- _EXERCISE OBJECTIVE_:
Exactly the lines from the line with "Task: Click faded PK swatch in column 12" through the final line of the records below, both ends included, are to be set down. Do not include pictures.

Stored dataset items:
☆ ☆ ☆

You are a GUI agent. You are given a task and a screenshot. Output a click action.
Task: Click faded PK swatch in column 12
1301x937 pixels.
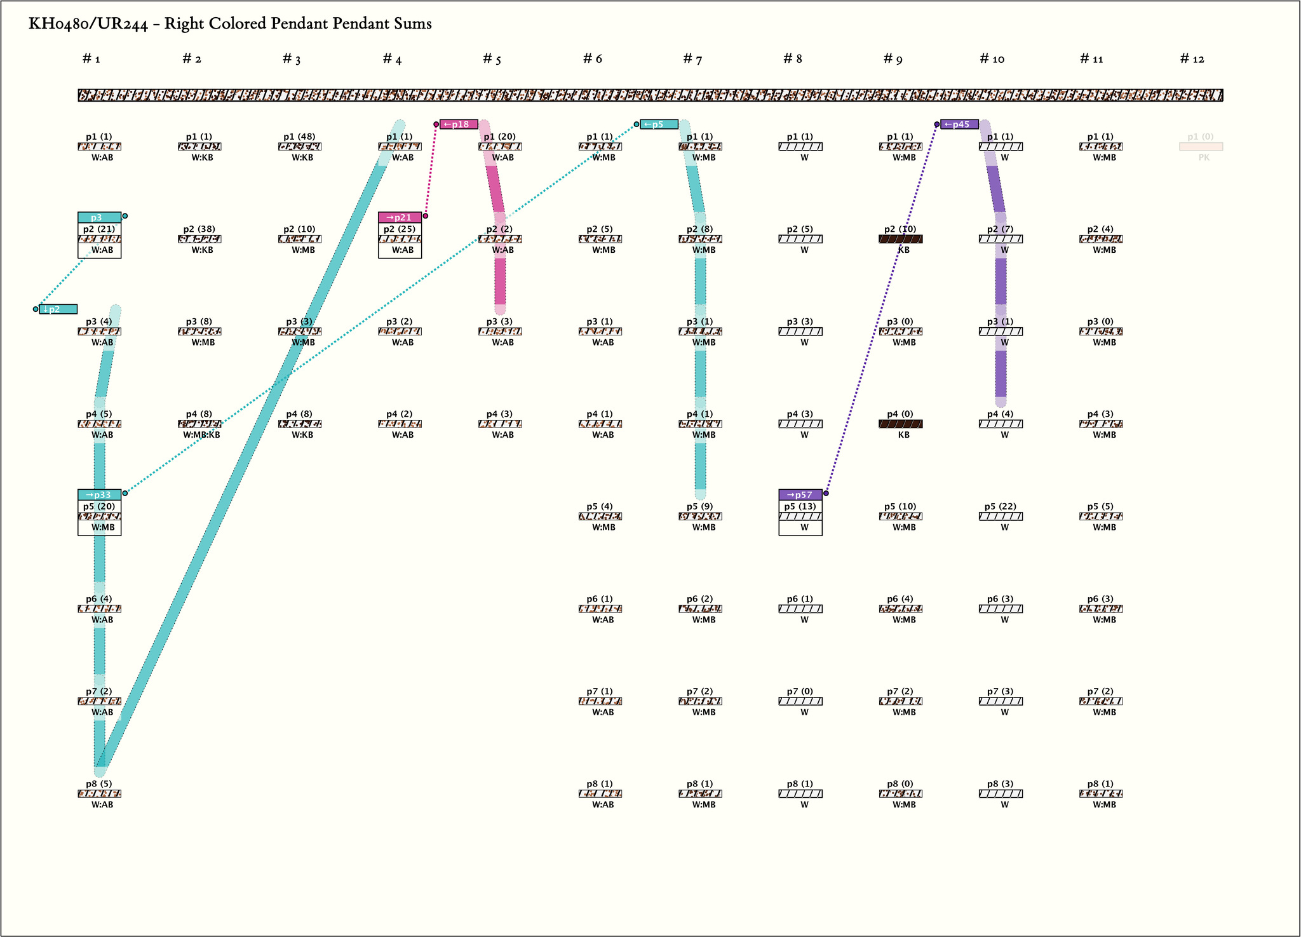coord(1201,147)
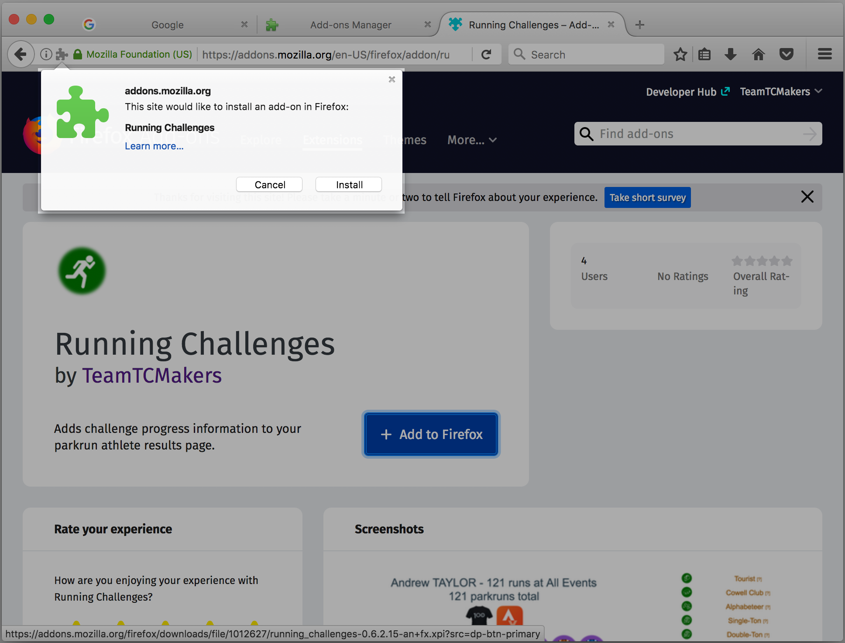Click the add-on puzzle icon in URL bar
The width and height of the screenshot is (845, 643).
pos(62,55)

☆ ☆ ☆

- _OUTPUT OF THE EXERCISE_:
Task: Click faded PK swatch in column 12
1301x937 pixels.
coord(1201,147)
Click the add-on puzzle icon in URL bar
The width and height of the screenshot is (845, 643).
pos(62,55)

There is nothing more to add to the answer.